资源简介:
阿里云、苏州大学联合推出了CFLUE(Chinese Financial Language Understanding Evaluation),这是一个新颖的、全面的评估基准,旨在评估大型语言模型在中文金融语境中的理解和处理能力。CFLUE通过两个主要维度-知识评估和应用评估来衡量语言模型的性能。
- 知识评估部分包含超过38,000个多项选择题,这些题目选自15种不同的金融资格模拟考试,旨在测试语言模型的答案预测和推理能力。每个问题都伴随有解释,有助于深入评价模型的推理过程。
- 应用评估部分则提供超过16,000个实例,覆盖文本分类、机器翻译、关系抽取、阅读理解和文本生成等五种经典NLP任务,这些实例源自现有共享任务或由专业人员标注的真实数据。
整体而言,CFLUE为了解和提升中文金融领域LLMs的能力提供了多角度的见解,并通过CFLUE呼吁对这些模型的能力进行更全面细致的评估。研究团队期望,CFLUE不仅能促进对现有模型的深入了解,还能推动中文金融领域语言模型发展的新步伐。目前,CFLUE V1.0 的评估数据集将向公众提供,未来计划不断更新版本并推出集成的平台化评估服务,旨在为整个行业提供全面的一站式评价解决方案。
Alibaba Cloud and Soochow University have jointly launched CFLUE (Chinese Financial Language Understanding Evaluation), a novel and comprehensive evaluation benchmark designed to assess the comprehension and processing capabilities of large language models in the context of Chinese finance. CFLUE measures the performance of language models through two main dimensions: knowledge assessment and application assessment.
- The knowledge assessment section includes over 38,000 multiple-choice questions selected from 15 different financial qualification mock exams, aimed at testing the answer prediction and reasoning abilities of language models. Each question is accompanied by an explanation, facilitating an in-depth evaluation of the model's reasoning process.

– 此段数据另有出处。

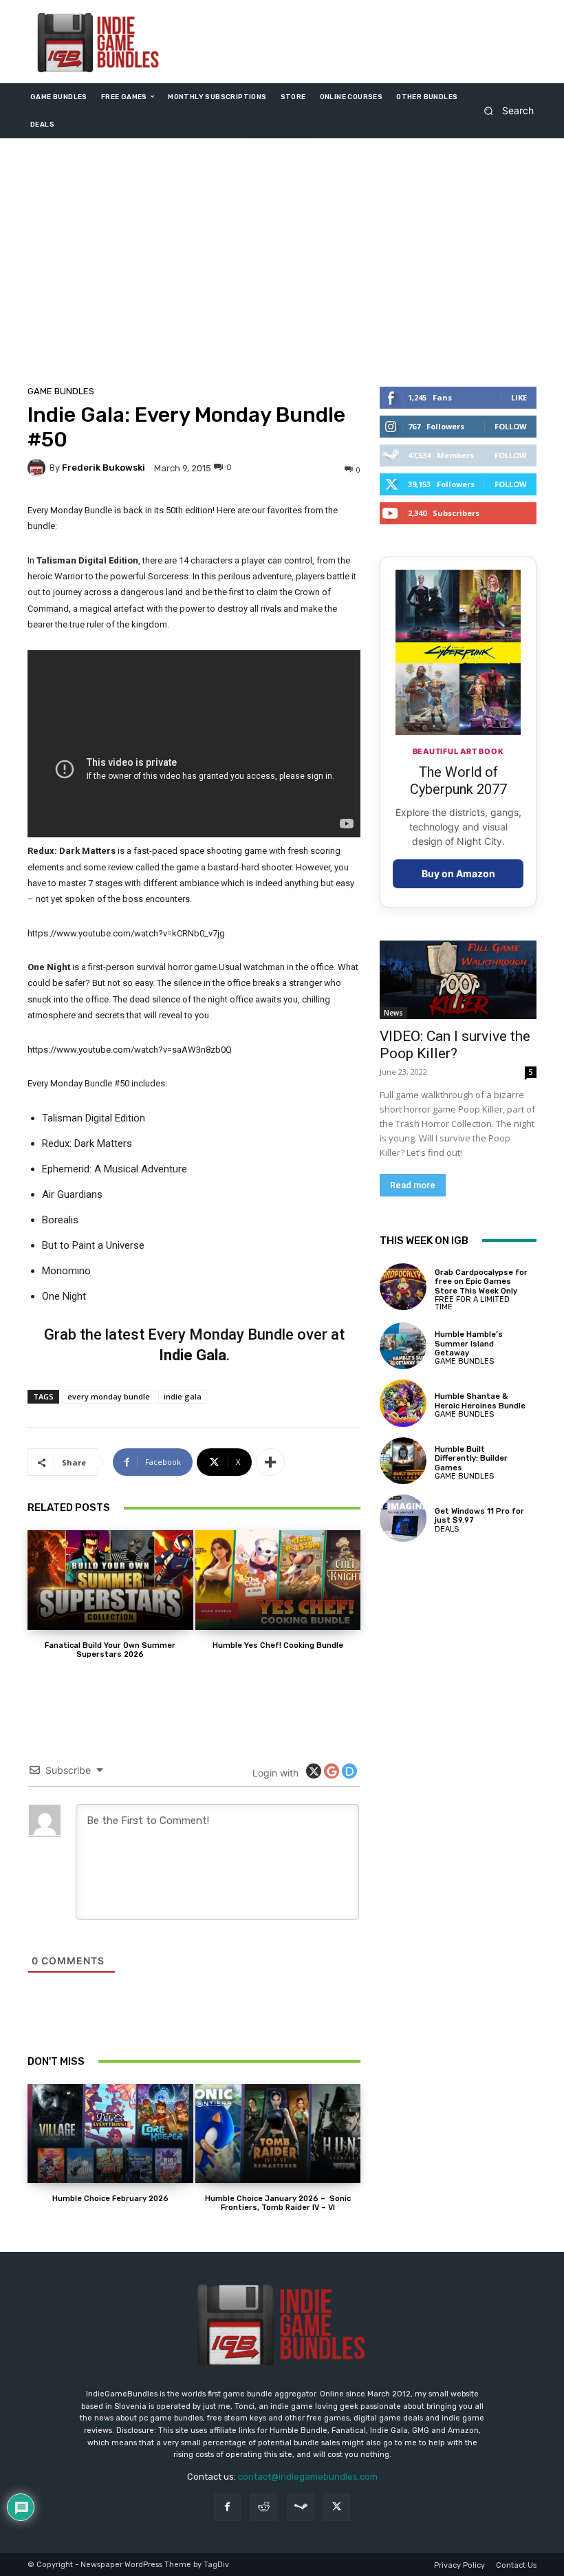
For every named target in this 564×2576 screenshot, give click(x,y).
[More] (270, 1462)
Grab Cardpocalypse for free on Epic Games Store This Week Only (481, 1281)
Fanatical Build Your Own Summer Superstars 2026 (110, 1650)
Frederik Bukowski (103, 467)
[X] (336, 2506)
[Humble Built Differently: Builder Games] (403, 1460)
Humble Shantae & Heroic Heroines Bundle (480, 1401)
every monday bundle (108, 1396)
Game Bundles (61, 391)
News (393, 1013)
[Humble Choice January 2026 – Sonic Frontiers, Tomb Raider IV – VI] (278, 2133)
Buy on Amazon (458, 873)
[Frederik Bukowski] (39, 468)
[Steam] (300, 2506)
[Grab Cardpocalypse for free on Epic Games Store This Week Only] (403, 1286)
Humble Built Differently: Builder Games (471, 1458)
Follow (511, 426)
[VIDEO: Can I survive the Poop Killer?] (458, 980)
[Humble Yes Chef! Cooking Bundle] (278, 1579)
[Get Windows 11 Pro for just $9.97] (403, 1517)
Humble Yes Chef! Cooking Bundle (278, 1645)
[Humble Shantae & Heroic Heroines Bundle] (403, 1403)
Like (519, 397)
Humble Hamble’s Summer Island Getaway (469, 1343)
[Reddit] (263, 2506)
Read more (412, 1185)
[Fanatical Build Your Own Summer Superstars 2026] (110, 1579)
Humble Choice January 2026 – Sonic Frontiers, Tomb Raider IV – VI (278, 2203)
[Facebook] (227, 2506)
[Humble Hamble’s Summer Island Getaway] (403, 1345)
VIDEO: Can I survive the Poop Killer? (455, 1045)
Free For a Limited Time (472, 1303)
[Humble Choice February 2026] (110, 2133)
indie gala (183, 1396)
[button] (504, 110)
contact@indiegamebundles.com (308, 2476)
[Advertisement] (282, 265)
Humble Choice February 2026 (110, 2198)
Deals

- The application assessment section provides over 16,000 instances covering five classic NLP tasks: text classification, machine translation, relation extraction, reading comprehension, and text generation. These instances are derived from existing shared tasks or real data annotated by professionals.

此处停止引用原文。